# Announcement: Post Editing Time Limit



## Andy R (Feb 18, 2009)

Dear Community,

I wanted to post an announcement to keep you all in the loop about a setting change that was made to protect our community.  As some of you know (or may not) we have recently had some issues with some disgruntled members who's access to DC was terminated after they continually violated our Community Rules (link).  Unfortunately this small group of members continues to spread misinformation and continue to try and disrupt our community.  They have been sending PMs, signing up with new accounts, and other odds and ends in order to spread hateful messages about our community and false information about the actions of our Mod/Admin team.  It's very sad to see a community being polarized by a few upset former members and we hope that things will calm down and we can all get along as soon as possible.
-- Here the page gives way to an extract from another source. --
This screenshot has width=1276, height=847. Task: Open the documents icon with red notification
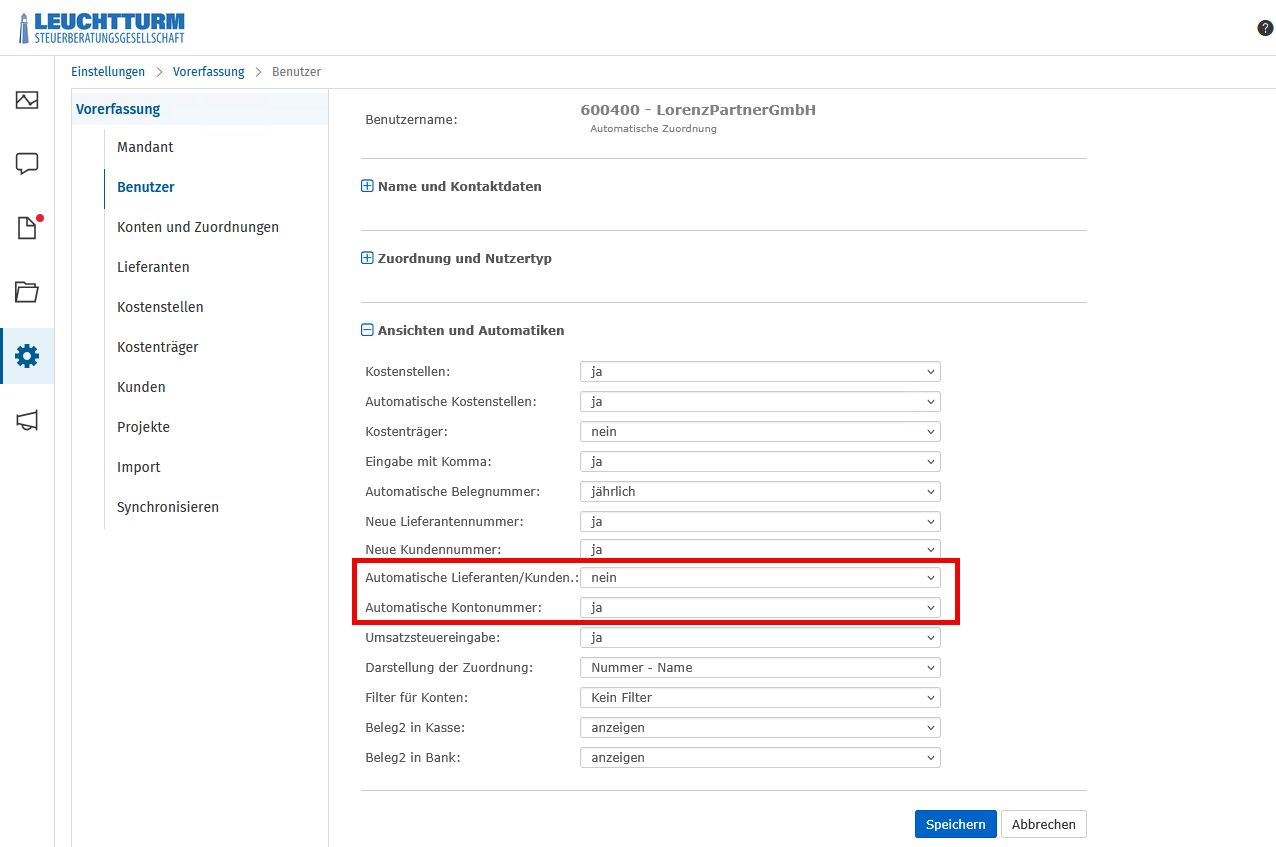pos(27,228)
That being said we were reported to some abuse by a former member to go back and edit their old posts.  This defacing of information from the conversations of our community ruins the continuity of the discussions.  In order to prevent further destruction to our community we have had to enable an edit post time limit.  This means that once you make a post you will have 20 minutes to edit the post.  If you need to change something beyond that time please Private Message a Mod or Admin and we will be happy to make the change for you.

Please note that I understand this is a case where a few bad apples spoils the bunch and it's not fair to the majority of our members who follow our Community Rules.  I am working to find a solution that should prevent the historical archives from being defaced while at the same time allowing members to make a limited amount of edits within a 24 hour period.  This solution is not built but something we will try to build in the next couple months.
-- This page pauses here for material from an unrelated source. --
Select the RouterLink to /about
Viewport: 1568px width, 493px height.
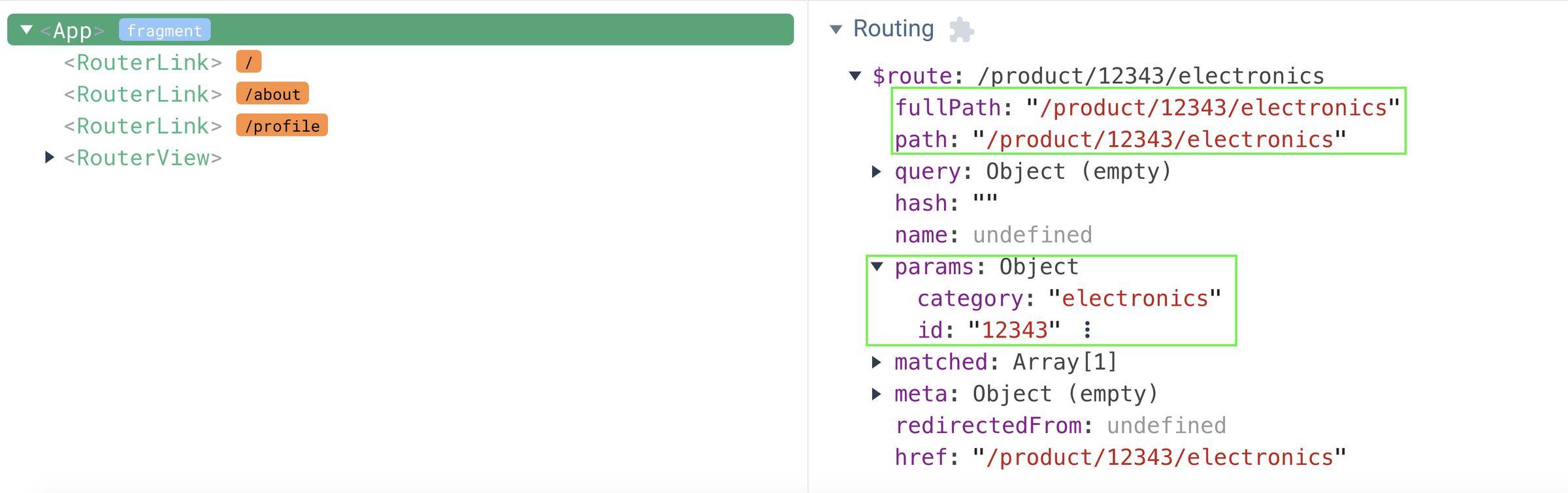pyautogui.click(x=142, y=94)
Thanks for understanding and your continued support of our Community.  We look forward to many more years of kind respectful cooking and foodie discussions with all of our wonderful members!


----------



## Lucia-mia (Feb 18, 2009)

> As some of you know (or may not) we have recently had some issues with some disgruntled members who's access to DC was terminated after they continually violated our Community Rules (link).


 
Whereabouts is the link to the rules these days? It's still on the blue band at the bottom of the page in version 1 but I don't see it anywhere in the new skin.


----------



## Andy R (Feb 18, 2009)

I have to edit the footer and put the links back in the location they used to be in.  Until I get that done they can be found on the left side (see attachment).  I will be working to tweak those fonts so there is more contrast making them easier to see.

Thanks for reading the Community Rules, it seems sometimes that no one wants to read them.  They are pretty basic and a nice guideline to help us keep the peace among so many diverse members.


----------



## Callisto in NC (Feb 18, 2009)

Andy, having witnessed what you are talking about, I fully understand the need for the change and I appreciate all your efforts to keep DC the great place it's always been.


----------



## hljhuhu (Apr 17, 2009)

Wow! I’ve never heard of this before and I think they’re awesome!


----------